+++ Record set
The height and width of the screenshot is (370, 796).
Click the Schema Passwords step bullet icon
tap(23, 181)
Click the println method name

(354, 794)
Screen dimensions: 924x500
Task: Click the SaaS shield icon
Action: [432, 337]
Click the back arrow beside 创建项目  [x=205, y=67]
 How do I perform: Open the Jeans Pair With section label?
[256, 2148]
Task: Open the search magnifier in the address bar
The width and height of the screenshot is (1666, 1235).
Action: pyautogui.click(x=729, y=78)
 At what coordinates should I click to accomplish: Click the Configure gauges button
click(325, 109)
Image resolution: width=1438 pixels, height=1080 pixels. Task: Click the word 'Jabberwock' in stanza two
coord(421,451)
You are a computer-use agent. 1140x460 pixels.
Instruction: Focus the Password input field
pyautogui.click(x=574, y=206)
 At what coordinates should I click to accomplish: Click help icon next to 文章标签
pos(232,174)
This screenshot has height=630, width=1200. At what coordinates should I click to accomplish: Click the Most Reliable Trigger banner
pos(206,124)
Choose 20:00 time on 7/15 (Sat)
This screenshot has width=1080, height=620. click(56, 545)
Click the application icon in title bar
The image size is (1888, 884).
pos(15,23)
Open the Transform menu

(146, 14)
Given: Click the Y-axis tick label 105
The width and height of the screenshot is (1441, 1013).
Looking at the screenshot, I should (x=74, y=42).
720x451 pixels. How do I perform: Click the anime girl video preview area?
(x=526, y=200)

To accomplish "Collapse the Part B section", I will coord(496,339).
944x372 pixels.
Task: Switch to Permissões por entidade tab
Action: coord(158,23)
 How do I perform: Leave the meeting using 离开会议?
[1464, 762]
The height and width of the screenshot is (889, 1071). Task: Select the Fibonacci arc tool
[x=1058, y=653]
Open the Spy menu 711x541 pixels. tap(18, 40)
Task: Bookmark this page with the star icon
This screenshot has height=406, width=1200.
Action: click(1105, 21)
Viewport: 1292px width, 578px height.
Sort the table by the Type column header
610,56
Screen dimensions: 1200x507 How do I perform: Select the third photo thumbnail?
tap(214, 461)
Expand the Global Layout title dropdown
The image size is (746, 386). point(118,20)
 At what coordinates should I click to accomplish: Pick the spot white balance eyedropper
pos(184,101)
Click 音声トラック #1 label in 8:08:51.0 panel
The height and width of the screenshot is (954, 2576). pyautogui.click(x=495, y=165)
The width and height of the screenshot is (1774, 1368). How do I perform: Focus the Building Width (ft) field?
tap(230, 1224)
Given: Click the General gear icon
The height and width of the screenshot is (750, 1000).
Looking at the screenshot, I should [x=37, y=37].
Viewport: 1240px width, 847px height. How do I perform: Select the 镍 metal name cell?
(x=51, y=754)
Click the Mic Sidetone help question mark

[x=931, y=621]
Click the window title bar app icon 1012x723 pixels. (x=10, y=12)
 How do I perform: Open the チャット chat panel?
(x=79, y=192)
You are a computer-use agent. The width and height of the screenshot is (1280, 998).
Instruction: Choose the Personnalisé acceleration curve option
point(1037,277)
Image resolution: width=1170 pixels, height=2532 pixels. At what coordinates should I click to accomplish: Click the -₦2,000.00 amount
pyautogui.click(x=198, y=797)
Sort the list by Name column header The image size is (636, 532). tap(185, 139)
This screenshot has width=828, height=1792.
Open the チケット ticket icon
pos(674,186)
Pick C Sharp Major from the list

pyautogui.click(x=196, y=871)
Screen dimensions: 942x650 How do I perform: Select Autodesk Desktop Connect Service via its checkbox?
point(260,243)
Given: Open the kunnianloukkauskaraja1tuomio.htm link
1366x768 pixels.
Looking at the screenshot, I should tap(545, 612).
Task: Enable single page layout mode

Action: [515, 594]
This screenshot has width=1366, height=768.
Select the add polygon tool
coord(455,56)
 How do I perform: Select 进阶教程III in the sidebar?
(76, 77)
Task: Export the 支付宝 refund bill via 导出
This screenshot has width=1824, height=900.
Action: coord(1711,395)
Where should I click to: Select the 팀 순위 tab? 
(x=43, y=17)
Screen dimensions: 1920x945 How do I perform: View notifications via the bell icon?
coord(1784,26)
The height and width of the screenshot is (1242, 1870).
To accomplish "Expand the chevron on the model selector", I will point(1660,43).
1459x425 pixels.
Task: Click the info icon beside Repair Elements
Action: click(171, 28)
++++++
Retype all of the material above word for word, keeping every line as it stands.

The height and width of the screenshot is (370, 796).
Click the Schema Passwords step bullet icon
tap(23, 181)
Click the println method name

(354, 794)
Screen dimensions: 924x500
Task: Click the SaaS shield icon
Action: [432, 337]
Click the back arrow beside 创建项目  [x=205, y=67]
 How do I perform: Open the Jeans Pair With section label?
[256, 2148]
Task: Open the search magnifier in the address bar
The width and height of the screenshot is (1666, 1235).
Action: pyautogui.click(x=729, y=78)
 At what coordinates should I click to accomplish: Click the Configure gauges button
click(325, 109)
Image resolution: width=1438 pixels, height=1080 pixels. Task: Click the word 'Jabberwock' in stanza two
coord(421,451)
You are a computer-use agent. 1140x460 pixels.
Instruction: Focus the Password input field
pyautogui.click(x=574, y=206)
 At what coordinates should I click to accomplish: Click help icon next to 文章标签
pos(232,174)
This screenshot has height=630, width=1200. At what coordinates should I click to accomplish: Click the Most Reliable Trigger banner
pos(206,124)
Choose 20:00 time on 7/15 (Sat)
This screenshot has width=1080, height=620. click(56, 545)
Click the application icon in title bar
The image size is (1888, 884).
pos(15,23)
Open the Transform menu

(146, 14)
Given: Click the Y-axis tick label 105
The width and height of the screenshot is (1441, 1013).
Looking at the screenshot, I should (x=74, y=42).
720x451 pixels. How do I perform: Click the anime girl video preview area?
(x=526, y=200)

To accomplish "Collapse the Part B section", I will coord(496,339).
944x372 pixels.
Task: Switch to Permissões por entidade tab
Action: coord(158,23)
 How do I perform: Leave the meeting using 离开会议?
[1464, 762]
The height and width of the screenshot is (889, 1071). Task: Select the Fibonacci arc tool
[x=1058, y=653]
Open the Spy menu 711x541 pixels. tap(18, 40)
Task: Bookmark this page with the star icon
This screenshot has height=406, width=1200.
Action: click(1105, 21)
Viewport: 1292px width, 578px height.
Sort the table by the Type column header
610,56
Screen dimensions: 1200x507 How do I perform: Select the third photo thumbnail?
tap(214, 461)
Expand the Global Layout title dropdown
The image size is (746, 386). point(118,20)
 At what coordinates should I click to accomplish: Pick the spot white balance eyedropper
pos(184,101)
Click 音声トラック #1 label in 8:08:51.0 panel
The height and width of the screenshot is (954, 2576). pyautogui.click(x=495, y=165)
The width and height of the screenshot is (1774, 1368). How do I perform: Focus the Building Width (ft) field?
tap(230, 1224)
Given: Click the General gear icon
The height and width of the screenshot is (750, 1000).
Looking at the screenshot, I should [x=37, y=37].
Viewport: 1240px width, 847px height. How do I perform: Select the 镍 metal name cell?
(x=51, y=754)
Click the Mic Sidetone help question mark

[x=931, y=621]
Click the window title bar app icon 1012x723 pixels. (x=10, y=12)
 How do I perform: Open the チャット chat panel?
(x=79, y=192)
You are a computer-use agent. The width and height of the screenshot is (1280, 998).
Instruction: Choose the Personnalisé acceleration curve option
point(1037,277)
Image resolution: width=1170 pixels, height=2532 pixels. At what coordinates should I click to accomplish: Click the -₦2,000.00 amount
pyautogui.click(x=198, y=797)
Sort the list by Name column header The image size is (636, 532). tap(185, 139)
This screenshot has width=828, height=1792.
Open the チケット ticket icon
pos(674,186)
Pick C Sharp Major from the list

pyautogui.click(x=196, y=871)
Screen dimensions: 942x650 How do I perform: Select Autodesk Desktop Connect Service via its checkbox?
point(260,243)
Given: Open the kunnianloukkauskaraja1tuomio.htm link
1366x768 pixels.
Looking at the screenshot, I should tap(545, 612).
Task: Enable single page layout mode

Action: [515, 594]
This screenshot has width=1366, height=768.
Select the add polygon tool
coord(455,56)
 How do I perform: Select 进阶教程III in the sidebar?
(76, 77)
Task: Export the 支付宝 refund bill via 导出
This screenshot has width=1824, height=900.
Action: coord(1711,395)
Where should I click to: Select the 팀 순위 tab? 
(x=43, y=17)
Screen dimensions: 1920x945 How do I perform: View notifications via the bell icon?
coord(1784,26)
The height and width of the screenshot is (1242, 1870).
To accomplish "Expand the chevron on the model selector", I will point(1660,43).
1459x425 pixels.
Task: Click the info icon beside Repair Elements
Action: click(171, 28)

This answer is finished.